* **Work to be completed**:
Where in the records does the word "page" occur? Copy each line in which it does.

* **Saved data entries**:
=== Section Start ===

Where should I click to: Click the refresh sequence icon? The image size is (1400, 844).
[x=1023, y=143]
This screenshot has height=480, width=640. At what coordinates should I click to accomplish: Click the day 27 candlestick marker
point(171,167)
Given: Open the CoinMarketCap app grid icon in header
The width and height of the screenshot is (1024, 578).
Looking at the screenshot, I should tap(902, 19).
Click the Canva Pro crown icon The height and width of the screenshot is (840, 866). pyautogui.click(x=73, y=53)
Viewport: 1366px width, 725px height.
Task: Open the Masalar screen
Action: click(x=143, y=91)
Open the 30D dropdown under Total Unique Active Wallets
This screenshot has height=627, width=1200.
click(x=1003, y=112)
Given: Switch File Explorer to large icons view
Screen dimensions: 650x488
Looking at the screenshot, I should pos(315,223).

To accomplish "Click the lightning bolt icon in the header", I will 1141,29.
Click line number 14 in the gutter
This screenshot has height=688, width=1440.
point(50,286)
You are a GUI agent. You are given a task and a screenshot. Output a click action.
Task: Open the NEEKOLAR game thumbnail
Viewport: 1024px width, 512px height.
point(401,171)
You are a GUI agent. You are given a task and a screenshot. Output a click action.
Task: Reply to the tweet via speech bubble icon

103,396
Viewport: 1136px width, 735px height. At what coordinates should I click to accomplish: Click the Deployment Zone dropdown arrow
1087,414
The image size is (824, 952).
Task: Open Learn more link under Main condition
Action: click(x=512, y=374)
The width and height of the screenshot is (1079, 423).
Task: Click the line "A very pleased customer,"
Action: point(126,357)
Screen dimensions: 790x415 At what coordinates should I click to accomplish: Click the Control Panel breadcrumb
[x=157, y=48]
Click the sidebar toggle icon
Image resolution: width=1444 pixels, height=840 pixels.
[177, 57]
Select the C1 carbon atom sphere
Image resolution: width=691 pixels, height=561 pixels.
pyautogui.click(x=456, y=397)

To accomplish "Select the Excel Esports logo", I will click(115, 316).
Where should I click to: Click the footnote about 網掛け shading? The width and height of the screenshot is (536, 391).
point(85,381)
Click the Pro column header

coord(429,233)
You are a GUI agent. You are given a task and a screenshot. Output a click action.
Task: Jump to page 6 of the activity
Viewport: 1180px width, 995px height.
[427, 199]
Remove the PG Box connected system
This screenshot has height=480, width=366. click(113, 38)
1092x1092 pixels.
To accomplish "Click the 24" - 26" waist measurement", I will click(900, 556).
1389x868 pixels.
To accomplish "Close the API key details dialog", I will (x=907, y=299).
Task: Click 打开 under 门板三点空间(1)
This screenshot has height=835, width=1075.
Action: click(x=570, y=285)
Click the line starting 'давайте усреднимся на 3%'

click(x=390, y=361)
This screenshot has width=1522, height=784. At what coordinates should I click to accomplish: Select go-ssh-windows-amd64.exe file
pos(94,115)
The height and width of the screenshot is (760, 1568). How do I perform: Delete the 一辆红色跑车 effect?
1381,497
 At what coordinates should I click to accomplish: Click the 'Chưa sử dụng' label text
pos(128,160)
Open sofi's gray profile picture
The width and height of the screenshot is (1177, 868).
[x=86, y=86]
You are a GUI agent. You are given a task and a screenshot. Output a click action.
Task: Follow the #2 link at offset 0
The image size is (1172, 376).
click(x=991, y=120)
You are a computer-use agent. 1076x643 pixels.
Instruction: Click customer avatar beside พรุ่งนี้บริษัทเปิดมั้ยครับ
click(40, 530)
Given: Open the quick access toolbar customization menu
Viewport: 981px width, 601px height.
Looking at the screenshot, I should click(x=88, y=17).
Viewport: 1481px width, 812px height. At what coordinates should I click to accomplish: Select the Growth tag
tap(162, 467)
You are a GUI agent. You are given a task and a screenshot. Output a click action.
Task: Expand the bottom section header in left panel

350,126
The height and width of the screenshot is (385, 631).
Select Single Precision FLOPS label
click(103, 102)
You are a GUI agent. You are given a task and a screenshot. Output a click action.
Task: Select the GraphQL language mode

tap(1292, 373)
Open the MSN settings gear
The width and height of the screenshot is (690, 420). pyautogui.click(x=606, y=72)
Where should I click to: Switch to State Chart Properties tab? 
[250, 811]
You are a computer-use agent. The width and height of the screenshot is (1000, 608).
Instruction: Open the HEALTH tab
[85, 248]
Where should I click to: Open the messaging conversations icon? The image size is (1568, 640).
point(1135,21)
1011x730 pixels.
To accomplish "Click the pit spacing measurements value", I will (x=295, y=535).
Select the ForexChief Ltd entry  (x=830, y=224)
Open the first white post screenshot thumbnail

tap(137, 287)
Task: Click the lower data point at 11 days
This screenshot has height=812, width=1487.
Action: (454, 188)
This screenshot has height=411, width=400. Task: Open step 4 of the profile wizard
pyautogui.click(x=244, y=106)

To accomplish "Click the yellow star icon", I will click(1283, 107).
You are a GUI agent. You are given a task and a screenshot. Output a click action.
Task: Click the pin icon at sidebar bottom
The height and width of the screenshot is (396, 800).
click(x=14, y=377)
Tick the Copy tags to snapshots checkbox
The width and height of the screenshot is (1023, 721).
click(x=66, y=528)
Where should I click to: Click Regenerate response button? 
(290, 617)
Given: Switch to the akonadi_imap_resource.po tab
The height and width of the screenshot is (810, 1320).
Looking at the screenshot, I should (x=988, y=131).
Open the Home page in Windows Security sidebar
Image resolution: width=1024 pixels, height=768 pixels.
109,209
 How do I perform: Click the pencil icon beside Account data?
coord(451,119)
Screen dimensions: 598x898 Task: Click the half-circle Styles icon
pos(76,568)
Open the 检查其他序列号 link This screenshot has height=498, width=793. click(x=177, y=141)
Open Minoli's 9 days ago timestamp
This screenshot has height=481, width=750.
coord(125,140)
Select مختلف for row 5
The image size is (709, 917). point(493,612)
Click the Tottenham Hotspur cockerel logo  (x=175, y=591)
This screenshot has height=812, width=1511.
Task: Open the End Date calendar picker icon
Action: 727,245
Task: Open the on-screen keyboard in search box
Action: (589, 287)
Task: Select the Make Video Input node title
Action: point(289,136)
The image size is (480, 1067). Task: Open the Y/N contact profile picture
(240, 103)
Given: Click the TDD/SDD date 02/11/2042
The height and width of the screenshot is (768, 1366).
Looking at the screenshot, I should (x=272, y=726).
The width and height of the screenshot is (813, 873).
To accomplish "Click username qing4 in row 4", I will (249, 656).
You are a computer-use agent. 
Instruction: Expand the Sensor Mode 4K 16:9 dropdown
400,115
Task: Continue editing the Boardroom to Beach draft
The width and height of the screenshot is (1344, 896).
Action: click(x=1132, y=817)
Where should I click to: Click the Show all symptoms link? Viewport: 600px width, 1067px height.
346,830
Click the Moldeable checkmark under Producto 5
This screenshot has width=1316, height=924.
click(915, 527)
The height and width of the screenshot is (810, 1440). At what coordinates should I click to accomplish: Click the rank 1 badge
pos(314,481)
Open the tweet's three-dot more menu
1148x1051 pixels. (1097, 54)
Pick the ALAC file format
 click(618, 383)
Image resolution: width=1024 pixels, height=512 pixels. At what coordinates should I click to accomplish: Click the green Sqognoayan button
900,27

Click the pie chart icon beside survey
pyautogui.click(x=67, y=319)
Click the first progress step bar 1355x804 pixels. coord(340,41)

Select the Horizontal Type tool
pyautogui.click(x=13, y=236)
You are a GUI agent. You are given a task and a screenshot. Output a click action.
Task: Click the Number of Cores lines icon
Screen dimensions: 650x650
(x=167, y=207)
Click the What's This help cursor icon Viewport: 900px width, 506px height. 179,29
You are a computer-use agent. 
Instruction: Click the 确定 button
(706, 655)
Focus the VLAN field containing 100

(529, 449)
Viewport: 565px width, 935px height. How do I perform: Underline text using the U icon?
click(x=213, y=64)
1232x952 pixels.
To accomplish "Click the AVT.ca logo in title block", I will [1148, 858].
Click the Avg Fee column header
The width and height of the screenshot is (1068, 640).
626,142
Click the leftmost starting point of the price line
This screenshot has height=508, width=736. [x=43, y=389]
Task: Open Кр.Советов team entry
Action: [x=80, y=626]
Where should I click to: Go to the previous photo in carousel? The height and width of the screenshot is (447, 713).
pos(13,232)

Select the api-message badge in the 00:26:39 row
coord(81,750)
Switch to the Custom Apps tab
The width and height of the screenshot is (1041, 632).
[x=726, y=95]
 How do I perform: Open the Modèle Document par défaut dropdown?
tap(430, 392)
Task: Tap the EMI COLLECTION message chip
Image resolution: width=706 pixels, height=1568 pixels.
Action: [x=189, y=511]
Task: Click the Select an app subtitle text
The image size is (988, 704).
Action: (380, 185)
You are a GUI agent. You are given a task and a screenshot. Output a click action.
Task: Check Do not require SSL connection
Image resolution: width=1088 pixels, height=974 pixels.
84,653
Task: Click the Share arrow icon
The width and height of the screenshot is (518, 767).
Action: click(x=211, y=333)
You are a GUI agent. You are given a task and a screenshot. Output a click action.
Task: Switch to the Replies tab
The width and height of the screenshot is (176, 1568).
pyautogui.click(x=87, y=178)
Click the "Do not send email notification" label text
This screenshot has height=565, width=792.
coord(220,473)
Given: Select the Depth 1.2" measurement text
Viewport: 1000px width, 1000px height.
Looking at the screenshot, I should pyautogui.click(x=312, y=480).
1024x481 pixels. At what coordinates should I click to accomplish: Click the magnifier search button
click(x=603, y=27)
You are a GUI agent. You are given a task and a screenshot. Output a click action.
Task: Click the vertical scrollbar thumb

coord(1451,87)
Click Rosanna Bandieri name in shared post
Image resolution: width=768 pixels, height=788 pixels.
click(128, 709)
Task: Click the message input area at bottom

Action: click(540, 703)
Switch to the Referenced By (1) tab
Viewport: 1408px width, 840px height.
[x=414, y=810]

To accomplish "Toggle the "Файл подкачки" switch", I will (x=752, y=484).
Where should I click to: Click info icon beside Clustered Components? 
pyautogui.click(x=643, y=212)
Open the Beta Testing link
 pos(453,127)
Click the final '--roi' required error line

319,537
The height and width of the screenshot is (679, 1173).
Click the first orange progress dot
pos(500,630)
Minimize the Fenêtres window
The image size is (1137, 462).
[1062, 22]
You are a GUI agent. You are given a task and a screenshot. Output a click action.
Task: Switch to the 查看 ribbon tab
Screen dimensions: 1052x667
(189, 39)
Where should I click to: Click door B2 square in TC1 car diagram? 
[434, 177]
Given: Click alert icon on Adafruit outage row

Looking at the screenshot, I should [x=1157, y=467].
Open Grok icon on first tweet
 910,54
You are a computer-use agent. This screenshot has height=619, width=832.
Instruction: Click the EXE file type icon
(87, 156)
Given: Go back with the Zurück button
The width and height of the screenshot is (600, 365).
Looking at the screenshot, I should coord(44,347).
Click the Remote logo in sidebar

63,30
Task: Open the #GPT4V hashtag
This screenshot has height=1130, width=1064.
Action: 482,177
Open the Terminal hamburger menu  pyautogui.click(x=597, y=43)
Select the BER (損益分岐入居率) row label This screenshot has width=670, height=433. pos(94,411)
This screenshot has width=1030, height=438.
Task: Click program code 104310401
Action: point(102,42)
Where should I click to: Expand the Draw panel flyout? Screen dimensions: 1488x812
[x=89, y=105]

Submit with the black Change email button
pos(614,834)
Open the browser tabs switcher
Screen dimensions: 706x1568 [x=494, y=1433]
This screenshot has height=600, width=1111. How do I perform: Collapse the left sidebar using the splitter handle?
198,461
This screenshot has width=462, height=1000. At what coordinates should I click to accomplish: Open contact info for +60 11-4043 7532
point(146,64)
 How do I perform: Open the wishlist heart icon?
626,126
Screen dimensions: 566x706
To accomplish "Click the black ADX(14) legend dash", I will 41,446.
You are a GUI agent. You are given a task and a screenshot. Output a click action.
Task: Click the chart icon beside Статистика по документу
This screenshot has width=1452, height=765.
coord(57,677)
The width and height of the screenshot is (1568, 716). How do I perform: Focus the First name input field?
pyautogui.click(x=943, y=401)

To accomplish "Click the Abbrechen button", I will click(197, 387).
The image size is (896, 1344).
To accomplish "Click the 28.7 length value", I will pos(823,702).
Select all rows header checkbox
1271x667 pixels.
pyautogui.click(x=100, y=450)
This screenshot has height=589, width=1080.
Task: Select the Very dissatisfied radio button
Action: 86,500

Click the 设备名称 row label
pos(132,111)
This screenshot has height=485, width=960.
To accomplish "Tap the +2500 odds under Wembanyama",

=== Section End ===

* **Reply**:
Task: Jump to page 6 of the activity
Open the Home page in Windows Security sidebar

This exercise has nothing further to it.